Posttranscriptional regulation of myosin heavy chain expression in the heart by triiodothyronine

Triiodothyronine (T-3) regulates cardiac contractility in part by regulating the expression of several important cardiac myocyte genes. In the rat, the T-3-mediated induction of alpha-myosin heavy chain (MHC) transcription in hypothyroid hearts is rapid, exhibiting zero-order kinetics, whereas the repression of beta-MHC in these same hearts is much slower. To elucidate the mechanism for T-3 transcriptional as well as posttranscriptional regulation of both MHC gene isoforms, we used an RT-PCR-based transcription assay and the RNA polymerase II inhibitor actinomycin D in an in vivo model to simultaneously measure specific alpha- and beta-MHC heterogeneous nuclear RNA ( hnRNA), mRNA kinetics, and MHC antisense RNA. In vivo actinomycin D treatment blocked alpha-MHC transcription in euthyroid rats by > 80% at 2 h and suggested a half-life of alpha-MHC hnRNA of similar to 1 h, whereas actinomycin D inhibited beta-MHC transcription in hypothyroid rats by > 75% at 6 h, suggesting a significantly longer hnRNA half-life of similar to 4 h.
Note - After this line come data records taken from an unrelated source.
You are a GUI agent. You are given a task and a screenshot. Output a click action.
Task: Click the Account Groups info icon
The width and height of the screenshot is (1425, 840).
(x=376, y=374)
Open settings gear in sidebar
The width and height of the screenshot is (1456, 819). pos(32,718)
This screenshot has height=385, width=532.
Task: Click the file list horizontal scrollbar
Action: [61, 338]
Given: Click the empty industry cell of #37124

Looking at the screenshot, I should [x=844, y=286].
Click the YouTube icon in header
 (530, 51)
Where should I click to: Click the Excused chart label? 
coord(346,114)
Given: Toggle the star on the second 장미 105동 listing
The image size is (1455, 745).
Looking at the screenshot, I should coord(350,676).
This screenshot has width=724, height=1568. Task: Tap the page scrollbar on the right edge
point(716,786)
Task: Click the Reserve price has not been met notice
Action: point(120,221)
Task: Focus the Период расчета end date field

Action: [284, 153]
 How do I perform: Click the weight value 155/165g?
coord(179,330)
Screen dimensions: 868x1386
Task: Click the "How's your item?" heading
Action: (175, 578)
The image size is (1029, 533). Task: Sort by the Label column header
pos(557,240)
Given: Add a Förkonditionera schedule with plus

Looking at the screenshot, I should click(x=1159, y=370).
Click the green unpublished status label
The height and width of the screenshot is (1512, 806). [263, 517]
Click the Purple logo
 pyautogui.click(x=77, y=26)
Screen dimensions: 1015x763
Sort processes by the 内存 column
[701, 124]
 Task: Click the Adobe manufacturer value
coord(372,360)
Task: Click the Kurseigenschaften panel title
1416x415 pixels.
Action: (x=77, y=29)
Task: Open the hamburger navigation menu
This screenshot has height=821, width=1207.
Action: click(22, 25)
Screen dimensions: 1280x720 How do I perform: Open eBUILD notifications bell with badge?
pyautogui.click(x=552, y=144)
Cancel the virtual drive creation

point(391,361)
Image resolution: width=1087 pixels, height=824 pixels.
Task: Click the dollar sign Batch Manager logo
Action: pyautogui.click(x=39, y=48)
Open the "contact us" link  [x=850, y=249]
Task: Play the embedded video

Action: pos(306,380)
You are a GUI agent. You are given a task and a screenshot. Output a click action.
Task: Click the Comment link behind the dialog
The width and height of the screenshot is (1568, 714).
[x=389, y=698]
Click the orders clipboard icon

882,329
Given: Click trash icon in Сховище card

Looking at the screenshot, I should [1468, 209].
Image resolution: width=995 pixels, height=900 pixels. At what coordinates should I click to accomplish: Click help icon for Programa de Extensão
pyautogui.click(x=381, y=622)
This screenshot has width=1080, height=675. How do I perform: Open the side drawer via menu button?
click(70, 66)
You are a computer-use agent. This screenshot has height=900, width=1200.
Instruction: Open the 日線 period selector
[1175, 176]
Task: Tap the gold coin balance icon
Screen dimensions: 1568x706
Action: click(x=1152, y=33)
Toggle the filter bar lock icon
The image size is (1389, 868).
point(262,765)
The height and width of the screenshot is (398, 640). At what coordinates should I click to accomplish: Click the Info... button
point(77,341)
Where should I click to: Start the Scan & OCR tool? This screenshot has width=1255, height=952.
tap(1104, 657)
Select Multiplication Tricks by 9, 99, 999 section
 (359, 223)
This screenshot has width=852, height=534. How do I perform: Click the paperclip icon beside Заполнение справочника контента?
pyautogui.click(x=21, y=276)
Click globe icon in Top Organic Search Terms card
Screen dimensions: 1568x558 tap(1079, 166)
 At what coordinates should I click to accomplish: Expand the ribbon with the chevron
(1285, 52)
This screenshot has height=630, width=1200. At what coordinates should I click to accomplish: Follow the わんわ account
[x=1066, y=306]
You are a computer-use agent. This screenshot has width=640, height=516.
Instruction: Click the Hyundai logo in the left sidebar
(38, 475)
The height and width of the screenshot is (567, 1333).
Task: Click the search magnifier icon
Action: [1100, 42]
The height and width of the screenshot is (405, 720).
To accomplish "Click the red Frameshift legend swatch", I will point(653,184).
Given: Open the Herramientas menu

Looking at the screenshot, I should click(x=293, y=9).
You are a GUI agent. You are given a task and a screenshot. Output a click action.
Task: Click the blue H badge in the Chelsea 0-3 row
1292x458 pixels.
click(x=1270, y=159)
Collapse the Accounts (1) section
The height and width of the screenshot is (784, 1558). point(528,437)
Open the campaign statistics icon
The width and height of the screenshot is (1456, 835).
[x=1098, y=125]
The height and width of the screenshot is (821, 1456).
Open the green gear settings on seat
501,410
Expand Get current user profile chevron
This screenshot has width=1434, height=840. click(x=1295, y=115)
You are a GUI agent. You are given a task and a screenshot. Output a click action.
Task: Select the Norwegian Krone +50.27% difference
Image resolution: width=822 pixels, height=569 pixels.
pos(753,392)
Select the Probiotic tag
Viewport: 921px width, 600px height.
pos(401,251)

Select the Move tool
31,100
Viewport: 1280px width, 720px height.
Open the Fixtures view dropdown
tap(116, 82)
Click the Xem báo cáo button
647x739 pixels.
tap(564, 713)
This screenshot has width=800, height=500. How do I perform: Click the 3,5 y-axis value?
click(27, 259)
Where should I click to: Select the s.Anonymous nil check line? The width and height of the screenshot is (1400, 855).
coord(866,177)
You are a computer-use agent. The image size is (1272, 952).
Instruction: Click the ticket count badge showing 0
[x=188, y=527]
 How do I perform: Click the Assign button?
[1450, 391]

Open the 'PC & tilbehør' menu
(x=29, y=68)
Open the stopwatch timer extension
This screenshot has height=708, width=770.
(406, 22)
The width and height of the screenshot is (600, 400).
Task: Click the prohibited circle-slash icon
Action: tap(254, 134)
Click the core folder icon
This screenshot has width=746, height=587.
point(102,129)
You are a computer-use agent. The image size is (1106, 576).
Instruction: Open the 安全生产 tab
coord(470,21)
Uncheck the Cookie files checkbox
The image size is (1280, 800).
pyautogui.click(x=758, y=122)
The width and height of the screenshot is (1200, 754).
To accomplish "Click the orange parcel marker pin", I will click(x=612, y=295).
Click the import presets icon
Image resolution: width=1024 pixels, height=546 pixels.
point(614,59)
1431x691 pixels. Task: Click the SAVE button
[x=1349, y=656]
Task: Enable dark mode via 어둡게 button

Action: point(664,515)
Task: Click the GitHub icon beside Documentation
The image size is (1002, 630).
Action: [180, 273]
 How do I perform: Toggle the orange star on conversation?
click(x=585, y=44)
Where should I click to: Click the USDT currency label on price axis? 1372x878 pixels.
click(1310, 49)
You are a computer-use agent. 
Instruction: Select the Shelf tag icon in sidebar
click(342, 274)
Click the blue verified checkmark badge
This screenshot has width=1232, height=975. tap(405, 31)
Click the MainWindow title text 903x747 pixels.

The effect of actinomycin D on beta-MHC transcription was independent of T-3. T-3 treatment in hypothyroid animals caused beta-MHC mRNA to decline more rapidly than beta-MHC hnRNA, demonstrating, for the first time, a posttranscriptional mechanism(s). The measured change in beta-MHC mRNA half-life indicates a T-3-mediated destabilization of beta-MHC mRNA. To understand the mechanism by which T-3 destabilizes beta-MHC mRNA, we measured beta-MHC antisense RNA. beta-MHC antisense RNA is present in euthyroid myocytes, but levels are not significant in hypothyroid myocytes. This differential expression may explain some of the effects of T-3 on MHC posttranscriptional regulation.